▸ **Instructions to follow**
Could you please repeat the data below word for word?
Data to use START
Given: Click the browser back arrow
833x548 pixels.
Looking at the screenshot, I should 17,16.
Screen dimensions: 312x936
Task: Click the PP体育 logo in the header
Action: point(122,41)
Data to use END
▸ **Answer box**
Given: Click the browser back arrow
833x548 pixels.
Looking at the screenshot, I should 17,16.
Screen dimensions: 312x936
Task: Click the PP体育 logo in the header
Action: point(122,41)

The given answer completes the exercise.